> **Exercise objective**: I would like every entry below written out exactly.
================
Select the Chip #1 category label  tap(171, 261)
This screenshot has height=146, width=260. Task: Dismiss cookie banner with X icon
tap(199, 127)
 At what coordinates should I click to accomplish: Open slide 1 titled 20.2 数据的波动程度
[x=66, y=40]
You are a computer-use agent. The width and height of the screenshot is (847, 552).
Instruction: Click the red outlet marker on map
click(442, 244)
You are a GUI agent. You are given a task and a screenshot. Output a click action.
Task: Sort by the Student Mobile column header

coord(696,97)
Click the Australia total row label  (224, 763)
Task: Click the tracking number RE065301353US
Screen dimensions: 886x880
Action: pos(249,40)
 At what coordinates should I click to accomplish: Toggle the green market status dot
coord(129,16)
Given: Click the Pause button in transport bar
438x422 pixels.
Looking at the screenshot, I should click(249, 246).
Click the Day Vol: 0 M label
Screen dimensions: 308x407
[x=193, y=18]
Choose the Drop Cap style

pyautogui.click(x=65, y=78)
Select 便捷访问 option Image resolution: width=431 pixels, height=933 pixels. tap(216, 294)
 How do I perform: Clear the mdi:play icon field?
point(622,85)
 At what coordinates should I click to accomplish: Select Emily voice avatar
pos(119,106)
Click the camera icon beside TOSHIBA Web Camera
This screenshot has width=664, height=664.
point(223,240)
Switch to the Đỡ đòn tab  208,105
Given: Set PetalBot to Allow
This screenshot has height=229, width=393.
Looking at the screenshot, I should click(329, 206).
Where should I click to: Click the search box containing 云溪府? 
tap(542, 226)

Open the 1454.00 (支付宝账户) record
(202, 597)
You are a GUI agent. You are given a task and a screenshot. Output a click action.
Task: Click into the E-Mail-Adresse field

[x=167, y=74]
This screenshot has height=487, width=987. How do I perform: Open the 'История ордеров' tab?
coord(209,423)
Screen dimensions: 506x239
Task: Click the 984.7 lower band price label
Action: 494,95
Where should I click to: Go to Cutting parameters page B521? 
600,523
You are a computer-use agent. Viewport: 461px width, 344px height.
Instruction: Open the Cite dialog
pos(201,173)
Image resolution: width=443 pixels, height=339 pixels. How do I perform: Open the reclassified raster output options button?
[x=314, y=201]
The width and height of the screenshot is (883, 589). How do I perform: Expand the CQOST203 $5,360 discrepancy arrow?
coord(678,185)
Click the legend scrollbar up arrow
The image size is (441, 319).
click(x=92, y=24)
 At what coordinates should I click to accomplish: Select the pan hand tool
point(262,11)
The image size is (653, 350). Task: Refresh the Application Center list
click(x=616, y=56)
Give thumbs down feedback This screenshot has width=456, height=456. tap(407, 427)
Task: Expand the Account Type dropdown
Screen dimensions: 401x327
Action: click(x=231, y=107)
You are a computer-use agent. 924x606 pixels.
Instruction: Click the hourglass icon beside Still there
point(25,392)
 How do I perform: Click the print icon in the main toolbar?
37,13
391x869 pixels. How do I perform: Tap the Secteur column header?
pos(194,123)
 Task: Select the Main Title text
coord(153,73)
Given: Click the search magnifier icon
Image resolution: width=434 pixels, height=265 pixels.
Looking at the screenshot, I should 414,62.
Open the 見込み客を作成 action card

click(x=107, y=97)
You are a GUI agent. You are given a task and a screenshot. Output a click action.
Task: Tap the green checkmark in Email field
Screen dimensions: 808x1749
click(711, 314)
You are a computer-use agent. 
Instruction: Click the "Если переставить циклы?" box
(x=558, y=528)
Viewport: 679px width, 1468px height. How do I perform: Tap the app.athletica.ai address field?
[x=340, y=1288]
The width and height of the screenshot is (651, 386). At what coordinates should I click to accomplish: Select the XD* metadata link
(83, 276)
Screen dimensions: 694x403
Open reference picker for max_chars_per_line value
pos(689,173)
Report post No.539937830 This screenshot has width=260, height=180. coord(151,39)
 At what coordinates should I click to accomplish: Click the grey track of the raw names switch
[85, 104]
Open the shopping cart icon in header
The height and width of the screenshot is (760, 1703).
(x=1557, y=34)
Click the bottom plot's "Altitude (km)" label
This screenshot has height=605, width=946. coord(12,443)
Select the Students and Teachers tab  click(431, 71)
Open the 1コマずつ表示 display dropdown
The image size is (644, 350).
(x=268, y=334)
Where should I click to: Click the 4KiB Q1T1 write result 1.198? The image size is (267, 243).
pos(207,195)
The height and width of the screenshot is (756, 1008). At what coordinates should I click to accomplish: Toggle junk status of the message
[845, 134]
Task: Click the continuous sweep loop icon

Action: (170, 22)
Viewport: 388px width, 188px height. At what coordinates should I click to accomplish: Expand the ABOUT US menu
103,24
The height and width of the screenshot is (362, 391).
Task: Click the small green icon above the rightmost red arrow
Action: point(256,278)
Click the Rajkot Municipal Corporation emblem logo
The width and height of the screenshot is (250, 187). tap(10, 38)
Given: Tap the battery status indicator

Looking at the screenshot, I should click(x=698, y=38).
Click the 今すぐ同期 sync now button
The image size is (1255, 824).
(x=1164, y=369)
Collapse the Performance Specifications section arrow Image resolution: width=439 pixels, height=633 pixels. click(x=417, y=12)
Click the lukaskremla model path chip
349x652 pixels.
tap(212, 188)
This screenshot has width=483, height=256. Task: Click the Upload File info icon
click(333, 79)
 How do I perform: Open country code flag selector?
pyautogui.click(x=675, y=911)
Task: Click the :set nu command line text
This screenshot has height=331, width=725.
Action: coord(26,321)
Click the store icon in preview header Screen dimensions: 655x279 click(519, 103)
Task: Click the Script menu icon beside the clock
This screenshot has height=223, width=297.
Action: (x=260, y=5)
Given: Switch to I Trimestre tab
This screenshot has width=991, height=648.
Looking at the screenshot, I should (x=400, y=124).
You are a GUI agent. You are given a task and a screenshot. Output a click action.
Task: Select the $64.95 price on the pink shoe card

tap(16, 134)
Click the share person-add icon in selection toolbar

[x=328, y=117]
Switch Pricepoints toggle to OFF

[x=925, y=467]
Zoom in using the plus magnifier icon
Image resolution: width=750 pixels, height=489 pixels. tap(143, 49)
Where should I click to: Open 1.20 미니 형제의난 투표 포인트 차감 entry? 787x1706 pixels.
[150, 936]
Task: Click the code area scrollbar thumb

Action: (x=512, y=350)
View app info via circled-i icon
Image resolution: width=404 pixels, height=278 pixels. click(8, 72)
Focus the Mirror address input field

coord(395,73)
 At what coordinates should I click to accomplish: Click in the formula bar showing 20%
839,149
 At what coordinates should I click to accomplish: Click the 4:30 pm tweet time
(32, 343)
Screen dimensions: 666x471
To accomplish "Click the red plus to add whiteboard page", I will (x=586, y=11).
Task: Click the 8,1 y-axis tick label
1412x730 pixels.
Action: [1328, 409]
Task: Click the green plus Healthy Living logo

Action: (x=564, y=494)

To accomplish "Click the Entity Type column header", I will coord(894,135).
================
> **Completed task**:
Select the Chip #1 category label  tap(171, 261)
This screenshot has height=146, width=260. Task: Dismiss cookie banner with X icon
tap(199, 127)
 At what coordinates should I click to accomplish: Open slide 1 titled 20.2 数据的波动程度
[x=66, y=40]
You are a computer-use agent. The width and height of the screenshot is (847, 552).
Instruction: Click the red outlet marker on map
click(442, 244)
You are a GUI agent. You are given a task and a screenshot. Output a click action.
Task: Sort by the Student Mobile column header

coord(696,97)
Click the Australia total row label  (224, 763)
Task: Click the tracking number RE065301353US
Screen dimensions: 886x880
Action: pos(249,40)
 At what coordinates should I click to accomplish: Toggle the green market status dot
coord(129,16)
Given: Click the Pause button in transport bar
438x422 pixels.
Looking at the screenshot, I should click(249, 246).
Click the Day Vol: 0 M label
Screen dimensions: 308x407
[x=193, y=18]
Choose the Drop Cap style

pyautogui.click(x=65, y=78)
Select 便捷访问 option Image resolution: width=431 pixels, height=933 pixels. tap(216, 294)
 How do I perform: Clear the mdi:play icon field?
point(622,85)
 At what coordinates should I click to accomplish: Select Emily voice avatar
pos(119,106)
Click the camera icon beside TOSHIBA Web Camera
This screenshot has width=664, height=664.
point(223,240)
Switch to the Đỡ đòn tab  208,105
Given: Set PetalBot to Allow
This screenshot has height=229, width=393.
Looking at the screenshot, I should click(329, 206).
Where should I click to: Click the search box containing 云溪府? 
tap(542, 226)

Open the 1454.00 (支付宝账户) record
(202, 597)
You are a GUI agent. You are given a task and a screenshot. Output a click action.
Task: Click into the E-Mail-Adresse field

[x=167, y=74]
This screenshot has height=487, width=987. How do I perform: Open the 'История ордеров' tab?
coord(209,423)
Screen dimensions: 506x239
Task: Click the 984.7 lower band price label
Action: 494,95
Where should I click to: Go to Cutting parameters page B521? 
600,523
You are a computer-use agent. Viewport: 461px width, 344px height.
Instruction: Open the Cite dialog
pos(201,173)
Image resolution: width=443 pixels, height=339 pixels. How do I perform: Open the reclassified raster output options button?
[x=314, y=201]
The width and height of the screenshot is (883, 589). How do I perform: Expand the CQOST203 $5,360 discrepancy arrow?
coord(678,185)
Click the legend scrollbar up arrow
The image size is (441, 319).
click(x=92, y=24)
 At what coordinates should I click to accomplish: Select the pan hand tool
point(262,11)
The image size is (653, 350). Task: Refresh the Application Center list
click(x=616, y=56)
Give thumbs down feedback This screenshot has width=456, height=456. tap(407, 427)
Task: Expand the Account Type dropdown
Screen dimensions: 401x327
Action: click(x=231, y=107)
You are a computer-use agent. 924x606 pixels.
Instruction: Click the hourglass icon beside Still there
point(25,392)
 How do I perform: Click the print icon in the main toolbar?
37,13
391x869 pixels. How do I perform: Tap the Secteur column header?
pos(194,123)
 Task: Select the Main Title text
coord(153,73)
Given: Click the search magnifier icon
Image resolution: width=434 pixels, height=265 pixels.
Looking at the screenshot, I should 414,62.
Open the 見込み客を作成 action card

click(x=107, y=97)
You are a GUI agent. You are given a task and a screenshot. Output a click action.
Task: Tap the green checkmark in Email field
Screen dimensions: 808x1749
click(711, 314)
You are a computer-use agent. 
Instruction: Click the "Если переставить циклы?" box
(x=558, y=528)
Viewport: 679px width, 1468px height. How do I perform: Tap the app.athletica.ai address field?
[x=340, y=1288]
The width and height of the screenshot is (651, 386). At what coordinates should I click to accomplish: Select the XD* metadata link
(83, 276)
Screen dimensions: 694x403
Open reference picker for max_chars_per_line value
pos(689,173)
Report post No.539937830 This screenshot has width=260, height=180. coord(151,39)
 At what coordinates should I click to accomplish: Click the grey track of the raw names switch
[85, 104]
Open the shopping cart icon in header
The height and width of the screenshot is (760, 1703).
(x=1557, y=34)
Click the bottom plot's "Altitude (km)" label
This screenshot has height=605, width=946. coord(12,443)
Select the Students and Teachers tab  click(431, 71)
Open the 1コマずつ表示 display dropdown
The image size is (644, 350).
(x=268, y=334)
Where should I click to: Click the 4KiB Q1T1 write result 1.198? The image size is (267, 243).
pos(207,195)
The height and width of the screenshot is (756, 1008). At what coordinates should I click to accomplish: Toggle junk status of the message
[845, 134]
Task: Click the continuous sweep loop icon

Action: (170, 22)
Viewport: 388px width, 188px height. At what coordinates should I click to accomplish: Expand the ABOUT US menu
103,24
The height and width of the screenshot is (362, 391).
Task: Click the small green icon above the rightmost red arrow
Action: point(256,278)
Click the Rajkot Municipal Corporation emblem logo
The width and height of the screenshot is (250, 187). tap(10, 38)
Given: Tap the battery status indicator

Looking at the screenshot, I should click(x=698, y=38).
Click the 今すぐ同期 sync now button
The image size is (1255, 824).
(x=1164, y=369)
Collapse the Performance Specifications section arrow Image resolution: width=439 pixels, height=633 pixels. click(x=417, y=12)
Click the lukaskremla model path chip
349x652 pixels.
tap(212, 188)
This screenshot has width=483, height=256. Task: Click the Upload File info icon
click(333, 79)
 How do I perform: Open country code flag selector?
pyautogui.click(x=675, y=911)
Task: Click the :set nu command line text
This screenshot has height=331, width=725.
Action: coord(26,321)
Click the store icon in preview header Screen dimensions: 655x279 click(519, 103)
Task: Click the Script menu icon beside the clock
This screenshot has height=223, width=297.
Action: (x=260, y=5)
Given: Switch to I Trimestre tab
This screenshot has width=991, height=648.
Looking at the screenshot, I should (x=400, y=124).
You are a GUI agent. You are given a task and a screenshot. Output a click action.
Task: Select the $64.95 price on the pink shoe card

tap(16, 134)
Click the share person-add icon in selection toolbar

[x=328, y=117]
Switch Pricepoints toggle to OFF

[x=925, y=467]
Zoom in using the plus magnifier icon
Image resolution: width=750 pixels, height=489 pixels. tap(143, 49)
Where should I click to: Open 1.20 미니 형제의난 투표 포인트 차감 entry? 787x1706 pixels.
[150, 936]
Task: Click the code area scrollbar thumb

Action: (x=512, y=350)
View app info via circled-i icon
Image resolution: width=404 pixels, height=278 pixels. click(8, 72)
Focus the Mirror address input field

coord(395,73)
 At what coordinates should I click to accomplish: Click in the formula bar showing 20%
839,149
 At what coordinates should I click to accomplish: Click the 4:30 pm tweet time
(32, 343)
Screen dimensions: 666x471
To accomplish "Click the red plus to add whiteboard page", I will (x=586, y=11).
Task: Click the 8,1 y-axis tick label
1412x730 pixels.
Action: [1328, 409]
Task: Click the green plus Healthy Living logo

Action: (x=564, y=494)

To accomplish "Click the Entity Type column header", I will coord(894,135).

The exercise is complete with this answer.